§ INSTRUCTIONS TO FOLLOW
The whole listing, pictures aside, should be reproduced exactly.

§ GIVEN ENTRIES

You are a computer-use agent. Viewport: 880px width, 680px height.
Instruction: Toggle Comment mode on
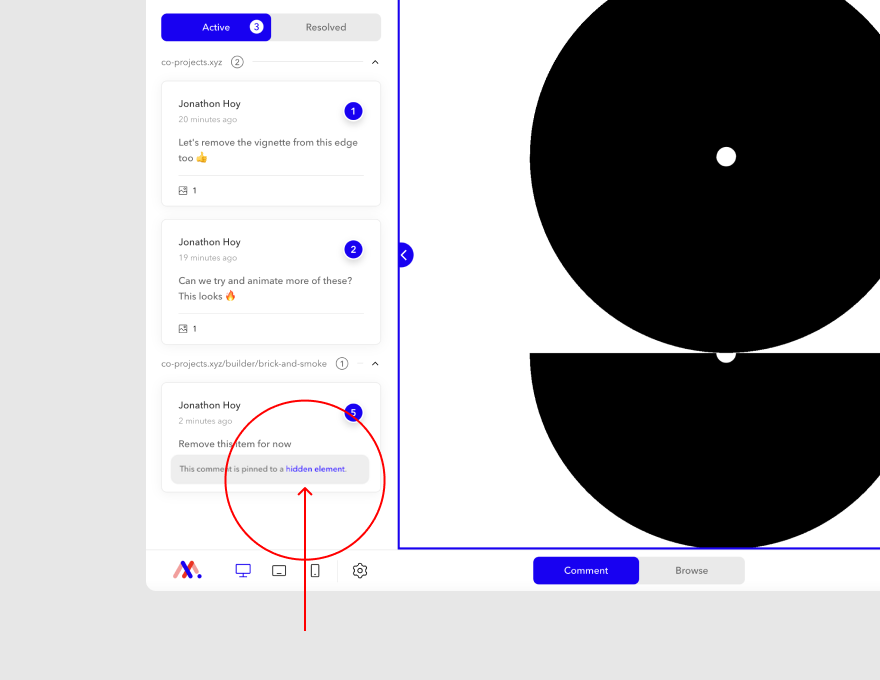click(x=585, y=570)
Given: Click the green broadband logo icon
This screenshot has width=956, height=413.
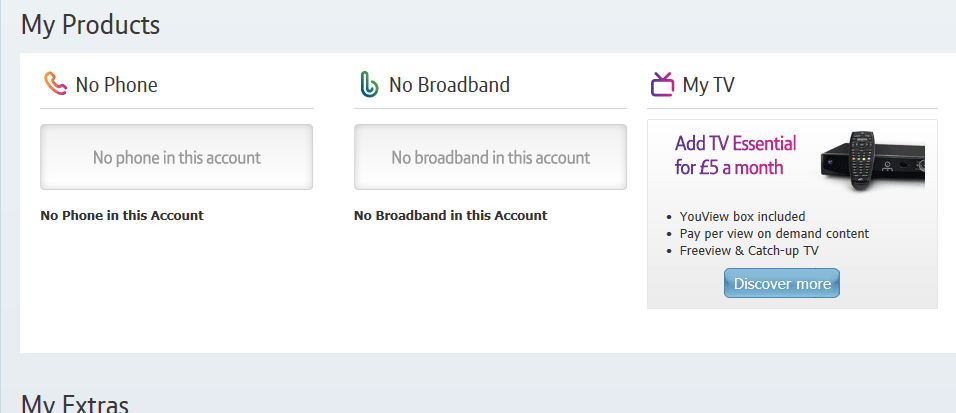Looking at the screenshot, I should [x=369, y=84].
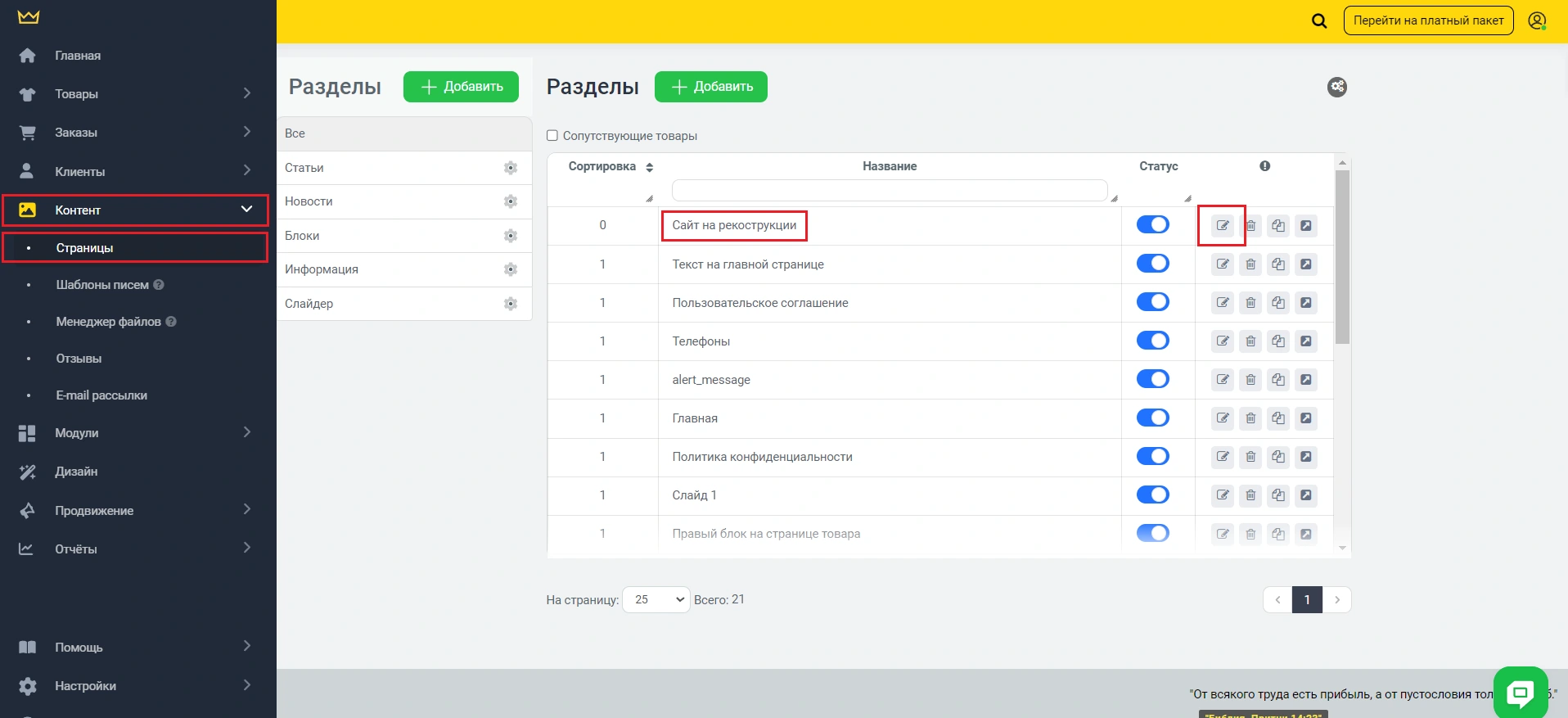Click the Название filter input field
The width and height of the screenshot is (1568, 718).
pos(889,191)
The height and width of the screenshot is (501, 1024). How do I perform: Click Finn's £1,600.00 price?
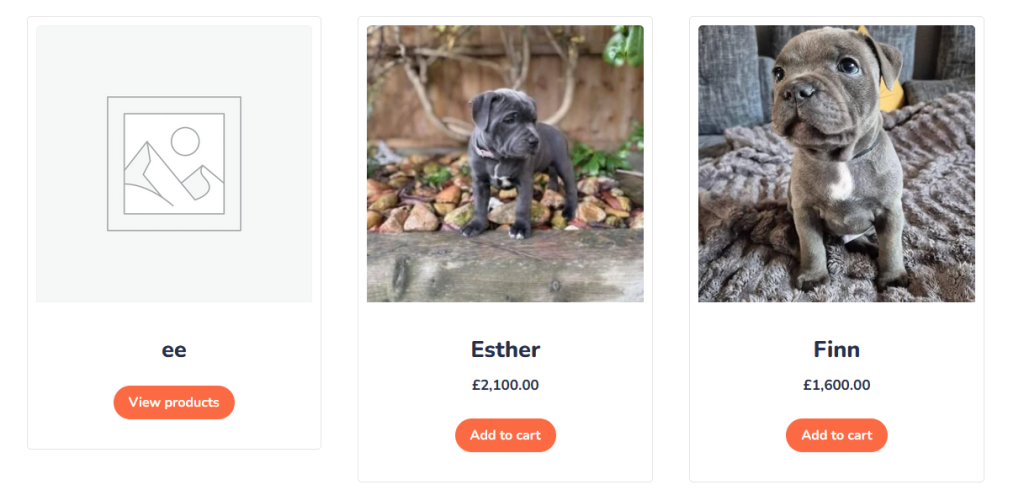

§ TASK OUTPUT
You are a computer-use agent. Viewport: 880px width, 680px height.
Instruction: Toggle Comment mode on
click(x=585, y=570)
Given: Click the green broadband logo icon
This screenshot has width=956, height=413.
Looking at the screenshot, I should [x=369, y=84].
Click the Название filter input field
The width and height of the screenshot is (1568, 718).
pos(889,191)
The height and width of the screenshot is (501, 1024). How do I perform: Click Finn's £1,600.00 price?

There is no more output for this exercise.